Table of Contents
Journal of Hormones
Volume 2014, Article ID 190347, 17 pages
Review Article

Systematic Literature Review of the Epidemiology of Nongenetic Forms of Hypogonadism in Adult Males

1Product Value Strategy Consulting, Optum, Eden Prairie, MN 55344, USA
2Global Health Outcomes, Merck & Co., Inc., West Point, PA 19486, USA
3School of Pharmacy, Temple University, Philadelphia, PA 19140, USA
4Epidemiology, Optum, Ann Arbor, MI 48108, USA
5Men’s Health Boston, Brookline, MA 02445, USA
6Harvard Medical School, Boston, MA 02115, USA
7Boolean Research Consulting, Westmount, QC, Canada
8Robert Hague Centre for Diabetes and Endocrinology, Barnsley Hospital NHS Foundation Trust, Barnsley S752EP, UK
9Department of Human Metabolism, School of Medicine and Biomedical Sciences, University of Sheffield, Sheffield S10 2RX, UK

Received 20 May 2014; Accepted 23 June 2014; Published 22 July 2014

Academic Editor: Jack van Honk

Copyright © 2014 Victoria Zarotsky et al. This is an open access article distributed under the Creative Commons Attribution License, which permits unrestricted use, distribution, and reproduction in any medium, provided the original work is properly cited.
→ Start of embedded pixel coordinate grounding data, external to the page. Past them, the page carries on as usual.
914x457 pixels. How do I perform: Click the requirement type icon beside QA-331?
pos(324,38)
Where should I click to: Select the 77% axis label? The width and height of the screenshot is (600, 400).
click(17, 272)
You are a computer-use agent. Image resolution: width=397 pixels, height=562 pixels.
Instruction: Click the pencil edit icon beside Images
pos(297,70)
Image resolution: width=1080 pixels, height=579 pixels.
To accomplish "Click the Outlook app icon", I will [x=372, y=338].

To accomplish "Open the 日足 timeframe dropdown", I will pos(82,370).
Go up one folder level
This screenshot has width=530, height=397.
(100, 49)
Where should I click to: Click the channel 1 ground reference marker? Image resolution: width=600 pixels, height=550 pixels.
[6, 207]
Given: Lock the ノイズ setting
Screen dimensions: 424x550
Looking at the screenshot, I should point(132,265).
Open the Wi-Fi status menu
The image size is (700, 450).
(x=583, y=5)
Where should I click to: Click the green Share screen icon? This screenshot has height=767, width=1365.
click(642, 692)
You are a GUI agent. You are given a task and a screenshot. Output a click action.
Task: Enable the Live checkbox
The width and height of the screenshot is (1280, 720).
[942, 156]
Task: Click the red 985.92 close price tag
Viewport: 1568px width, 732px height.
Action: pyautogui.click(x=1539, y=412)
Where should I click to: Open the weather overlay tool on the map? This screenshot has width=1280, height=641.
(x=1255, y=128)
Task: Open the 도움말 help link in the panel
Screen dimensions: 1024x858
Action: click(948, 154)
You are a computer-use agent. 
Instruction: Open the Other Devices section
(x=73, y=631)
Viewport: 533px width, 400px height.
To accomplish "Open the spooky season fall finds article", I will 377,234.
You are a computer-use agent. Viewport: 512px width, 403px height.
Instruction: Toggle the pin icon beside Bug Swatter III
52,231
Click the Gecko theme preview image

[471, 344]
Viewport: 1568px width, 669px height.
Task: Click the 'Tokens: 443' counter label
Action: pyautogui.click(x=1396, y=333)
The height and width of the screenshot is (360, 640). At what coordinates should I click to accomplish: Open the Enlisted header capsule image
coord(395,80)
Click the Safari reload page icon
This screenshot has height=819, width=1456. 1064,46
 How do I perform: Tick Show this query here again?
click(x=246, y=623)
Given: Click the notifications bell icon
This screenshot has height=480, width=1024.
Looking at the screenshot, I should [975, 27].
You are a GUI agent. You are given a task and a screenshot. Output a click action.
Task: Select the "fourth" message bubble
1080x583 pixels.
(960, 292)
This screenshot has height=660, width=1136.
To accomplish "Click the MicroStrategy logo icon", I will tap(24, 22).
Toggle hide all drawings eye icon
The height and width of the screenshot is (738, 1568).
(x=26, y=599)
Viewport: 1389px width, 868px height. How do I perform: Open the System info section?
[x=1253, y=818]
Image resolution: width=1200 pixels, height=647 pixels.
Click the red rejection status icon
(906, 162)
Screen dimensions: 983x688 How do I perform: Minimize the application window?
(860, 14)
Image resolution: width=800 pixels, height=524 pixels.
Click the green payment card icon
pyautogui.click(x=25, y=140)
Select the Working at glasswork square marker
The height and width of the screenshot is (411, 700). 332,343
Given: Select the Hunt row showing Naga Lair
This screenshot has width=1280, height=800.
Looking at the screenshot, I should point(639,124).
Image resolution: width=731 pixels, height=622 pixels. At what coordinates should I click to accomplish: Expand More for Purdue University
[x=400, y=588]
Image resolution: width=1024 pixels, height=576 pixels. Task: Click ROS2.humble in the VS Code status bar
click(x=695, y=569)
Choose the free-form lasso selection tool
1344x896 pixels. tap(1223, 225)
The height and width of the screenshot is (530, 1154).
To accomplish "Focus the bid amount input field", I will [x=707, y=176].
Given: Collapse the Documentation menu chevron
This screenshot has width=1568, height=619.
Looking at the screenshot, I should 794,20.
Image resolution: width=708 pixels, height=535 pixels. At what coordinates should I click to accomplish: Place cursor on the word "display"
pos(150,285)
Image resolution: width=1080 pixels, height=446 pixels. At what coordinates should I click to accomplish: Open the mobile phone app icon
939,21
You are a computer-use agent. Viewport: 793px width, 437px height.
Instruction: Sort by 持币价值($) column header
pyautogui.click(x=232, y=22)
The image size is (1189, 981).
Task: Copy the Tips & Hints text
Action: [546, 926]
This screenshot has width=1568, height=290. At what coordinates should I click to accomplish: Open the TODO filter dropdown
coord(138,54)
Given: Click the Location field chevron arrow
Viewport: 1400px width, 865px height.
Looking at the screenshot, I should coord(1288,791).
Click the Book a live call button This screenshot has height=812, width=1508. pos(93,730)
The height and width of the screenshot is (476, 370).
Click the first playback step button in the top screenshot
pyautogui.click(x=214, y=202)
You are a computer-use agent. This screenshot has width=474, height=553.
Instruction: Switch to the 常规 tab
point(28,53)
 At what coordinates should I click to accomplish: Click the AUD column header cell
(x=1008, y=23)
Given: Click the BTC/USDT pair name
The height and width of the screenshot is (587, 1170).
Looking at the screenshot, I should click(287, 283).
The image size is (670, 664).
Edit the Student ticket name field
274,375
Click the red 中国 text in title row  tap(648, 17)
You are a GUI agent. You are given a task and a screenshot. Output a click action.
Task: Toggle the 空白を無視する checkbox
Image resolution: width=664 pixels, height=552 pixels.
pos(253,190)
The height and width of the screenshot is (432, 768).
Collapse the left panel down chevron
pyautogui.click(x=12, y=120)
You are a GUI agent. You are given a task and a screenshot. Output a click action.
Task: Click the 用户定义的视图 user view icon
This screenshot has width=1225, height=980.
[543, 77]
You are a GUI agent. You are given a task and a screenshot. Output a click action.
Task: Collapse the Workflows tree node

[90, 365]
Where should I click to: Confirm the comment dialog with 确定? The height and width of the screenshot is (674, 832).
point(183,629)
This study summarizes the literature on the prevalence, incidence, and proportion of patients receiving treatment for male hypogonadism and a systematic literature search was performed for articles published in the last 20 years. Of the 97 studies identified, 96 examined the prevalence, 2 examined the incidence, and 4 examined the proportion of males with hypogonadism patients receiving treatment. Based on studies conducted in Europe and USA, the prevalence of hypogonadism in the general population ranged from 2.1% to 12.8% of middle-aged to older men, with an estimated incidence of 12 new cases per 1,000 person-years. Prevalence was higher among patients with comorbid conditions, such as type 2 diabetes mellitus and obesity. Approximately 10–12% of men with hypogonadism were receiving testosterone treatment. This literature review suggests that there is potentially a significant burden of hypogonadism in the general population. Burden seems to increase with age and in the presence of certain disease conditions. Data suggests that many hypogonadal men who may benefit from testosterone replacement are not receiving treatment. This may be the result of underdiagnosis of the disease, lack of awareness by patients or physicians, irregularities surrounding the diagnostic criteria, and deficiency of long-term safety studies.